--- Start of MATERIAL PROVIDED ---

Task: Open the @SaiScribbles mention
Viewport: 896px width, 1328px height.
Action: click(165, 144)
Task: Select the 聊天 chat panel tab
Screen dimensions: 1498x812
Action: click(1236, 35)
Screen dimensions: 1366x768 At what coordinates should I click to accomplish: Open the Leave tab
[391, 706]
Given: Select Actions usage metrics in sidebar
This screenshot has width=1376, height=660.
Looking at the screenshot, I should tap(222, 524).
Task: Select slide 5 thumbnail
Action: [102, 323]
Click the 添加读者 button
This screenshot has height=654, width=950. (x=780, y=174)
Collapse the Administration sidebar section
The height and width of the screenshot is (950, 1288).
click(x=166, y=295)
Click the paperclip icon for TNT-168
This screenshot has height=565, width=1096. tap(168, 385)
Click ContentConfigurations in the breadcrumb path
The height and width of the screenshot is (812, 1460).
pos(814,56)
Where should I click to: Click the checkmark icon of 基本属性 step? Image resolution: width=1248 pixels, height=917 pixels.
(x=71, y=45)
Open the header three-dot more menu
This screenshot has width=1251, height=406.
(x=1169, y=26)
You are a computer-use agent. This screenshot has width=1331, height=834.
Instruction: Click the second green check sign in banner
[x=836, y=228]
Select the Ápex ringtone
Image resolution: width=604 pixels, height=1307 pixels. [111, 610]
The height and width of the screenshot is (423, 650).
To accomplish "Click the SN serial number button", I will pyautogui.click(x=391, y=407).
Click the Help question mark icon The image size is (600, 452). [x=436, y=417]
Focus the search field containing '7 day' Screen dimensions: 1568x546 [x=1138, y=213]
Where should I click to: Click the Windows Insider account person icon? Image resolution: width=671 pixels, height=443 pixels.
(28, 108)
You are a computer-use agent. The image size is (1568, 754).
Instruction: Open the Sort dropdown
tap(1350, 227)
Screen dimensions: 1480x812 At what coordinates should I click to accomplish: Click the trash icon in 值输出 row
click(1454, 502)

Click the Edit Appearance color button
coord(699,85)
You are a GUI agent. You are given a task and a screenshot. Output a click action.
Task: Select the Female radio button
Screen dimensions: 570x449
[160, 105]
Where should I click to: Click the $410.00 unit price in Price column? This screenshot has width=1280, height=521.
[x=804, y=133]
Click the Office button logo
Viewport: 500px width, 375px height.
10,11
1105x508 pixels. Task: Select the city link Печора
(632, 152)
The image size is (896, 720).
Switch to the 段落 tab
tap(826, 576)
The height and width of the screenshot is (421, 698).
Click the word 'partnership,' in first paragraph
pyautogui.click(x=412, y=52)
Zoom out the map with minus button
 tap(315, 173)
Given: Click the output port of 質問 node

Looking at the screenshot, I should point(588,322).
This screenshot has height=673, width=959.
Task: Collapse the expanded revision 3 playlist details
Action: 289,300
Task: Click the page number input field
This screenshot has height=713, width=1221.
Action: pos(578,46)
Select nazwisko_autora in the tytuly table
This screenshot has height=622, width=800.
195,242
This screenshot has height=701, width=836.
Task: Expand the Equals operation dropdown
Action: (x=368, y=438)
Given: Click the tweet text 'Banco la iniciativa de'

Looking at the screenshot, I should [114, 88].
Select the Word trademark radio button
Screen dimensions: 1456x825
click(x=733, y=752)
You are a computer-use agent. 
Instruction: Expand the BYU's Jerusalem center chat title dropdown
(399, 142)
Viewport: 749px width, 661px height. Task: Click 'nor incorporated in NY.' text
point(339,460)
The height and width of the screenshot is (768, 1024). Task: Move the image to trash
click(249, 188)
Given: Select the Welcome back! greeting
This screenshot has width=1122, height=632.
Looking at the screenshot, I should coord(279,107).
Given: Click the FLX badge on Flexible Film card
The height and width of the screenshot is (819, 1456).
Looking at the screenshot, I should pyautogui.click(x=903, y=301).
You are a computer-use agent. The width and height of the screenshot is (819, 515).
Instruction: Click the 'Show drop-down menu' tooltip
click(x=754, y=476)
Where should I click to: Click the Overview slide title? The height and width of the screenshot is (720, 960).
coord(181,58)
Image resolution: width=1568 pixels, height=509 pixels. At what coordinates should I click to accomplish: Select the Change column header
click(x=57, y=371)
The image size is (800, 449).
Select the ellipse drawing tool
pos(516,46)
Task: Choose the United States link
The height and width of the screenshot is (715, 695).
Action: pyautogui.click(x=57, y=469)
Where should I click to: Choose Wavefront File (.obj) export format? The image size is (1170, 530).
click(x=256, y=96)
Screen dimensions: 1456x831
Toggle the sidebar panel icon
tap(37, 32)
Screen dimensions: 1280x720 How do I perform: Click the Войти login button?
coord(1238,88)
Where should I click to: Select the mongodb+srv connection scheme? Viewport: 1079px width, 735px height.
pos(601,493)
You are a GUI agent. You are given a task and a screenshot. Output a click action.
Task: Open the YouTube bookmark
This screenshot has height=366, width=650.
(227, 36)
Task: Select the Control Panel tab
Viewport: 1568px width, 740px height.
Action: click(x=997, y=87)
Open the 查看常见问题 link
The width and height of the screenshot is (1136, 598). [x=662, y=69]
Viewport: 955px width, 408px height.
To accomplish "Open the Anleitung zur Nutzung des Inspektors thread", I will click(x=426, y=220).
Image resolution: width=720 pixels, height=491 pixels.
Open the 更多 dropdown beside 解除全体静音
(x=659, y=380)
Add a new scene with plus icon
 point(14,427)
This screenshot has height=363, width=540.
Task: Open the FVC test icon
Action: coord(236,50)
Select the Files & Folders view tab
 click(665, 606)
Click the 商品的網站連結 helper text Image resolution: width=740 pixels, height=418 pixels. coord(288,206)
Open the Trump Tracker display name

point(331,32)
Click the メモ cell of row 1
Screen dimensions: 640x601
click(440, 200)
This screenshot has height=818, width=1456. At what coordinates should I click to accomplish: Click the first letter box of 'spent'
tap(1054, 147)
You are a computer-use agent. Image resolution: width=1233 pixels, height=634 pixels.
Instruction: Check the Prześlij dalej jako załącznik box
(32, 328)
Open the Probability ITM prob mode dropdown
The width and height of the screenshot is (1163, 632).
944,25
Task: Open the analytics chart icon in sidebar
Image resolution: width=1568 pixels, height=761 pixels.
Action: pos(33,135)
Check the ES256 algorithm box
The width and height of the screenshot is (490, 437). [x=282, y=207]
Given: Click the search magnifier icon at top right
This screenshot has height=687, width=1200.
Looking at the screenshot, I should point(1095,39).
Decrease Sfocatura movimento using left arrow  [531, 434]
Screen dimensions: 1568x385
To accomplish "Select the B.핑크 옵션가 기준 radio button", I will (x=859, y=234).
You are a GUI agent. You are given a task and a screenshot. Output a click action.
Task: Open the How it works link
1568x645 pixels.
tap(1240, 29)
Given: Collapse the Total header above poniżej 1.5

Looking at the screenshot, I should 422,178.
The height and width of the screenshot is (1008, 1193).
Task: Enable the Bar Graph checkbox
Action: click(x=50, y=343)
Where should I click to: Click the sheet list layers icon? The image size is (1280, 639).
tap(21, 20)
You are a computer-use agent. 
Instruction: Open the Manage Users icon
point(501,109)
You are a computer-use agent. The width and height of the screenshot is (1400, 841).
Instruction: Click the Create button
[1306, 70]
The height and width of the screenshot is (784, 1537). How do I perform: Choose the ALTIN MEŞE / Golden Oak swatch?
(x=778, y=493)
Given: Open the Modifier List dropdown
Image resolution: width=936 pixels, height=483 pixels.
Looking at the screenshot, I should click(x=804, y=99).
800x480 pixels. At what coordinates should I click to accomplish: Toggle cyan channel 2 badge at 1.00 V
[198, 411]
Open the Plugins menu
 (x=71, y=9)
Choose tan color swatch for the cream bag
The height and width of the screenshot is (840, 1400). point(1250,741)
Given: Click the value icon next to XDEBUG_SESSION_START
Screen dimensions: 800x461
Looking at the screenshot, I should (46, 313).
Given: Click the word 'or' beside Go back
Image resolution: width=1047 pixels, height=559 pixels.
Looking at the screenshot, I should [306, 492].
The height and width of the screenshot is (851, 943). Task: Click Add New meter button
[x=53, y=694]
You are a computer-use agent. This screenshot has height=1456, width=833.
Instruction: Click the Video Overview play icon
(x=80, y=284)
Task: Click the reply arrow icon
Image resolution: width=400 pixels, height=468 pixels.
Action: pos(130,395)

--- End of MATERIAL PROVIDED ---

### SHORT EXERCISE
Copy out, character for character, the lines of the items above from the one containing "800x480 pixels. At" through the last line of the items, both included.

### THE RESPONSE
800x480 pixels. At what coordinates should I click to accomplish: Toggle cyan channel 2 badge at 1.00 V
[198, 411]
Open the Plugins menu
 (x=71, y=9)
Choose tan color swatch for the cream bag
The height and width of the screenshot is (840, 1400). point(1250,741)
Given: Click the value icon next to XDEBUG_SESSION_START
Screen dimensions: 800x461
Looking at the screenshot, I should (46, 313).
Given: Click the word 'or' beside Go back
Image resolution: width=1047 pixels, height=559 pixels.
Looking at the screenshot, I should [306, 492].
The height and width of the screenshot is (851, 943). Task: Click Add New meter button
[x=53, y=694]
You are a computer-use agent. This screenshot has height=1456, width=833.
Instruction: Click the Video Overview play icon
(x=80, y=284)
Task: Click the reply arrow icon
Image resolution: width=400 pixels, height=468 pixels.
Action: pos(130,395)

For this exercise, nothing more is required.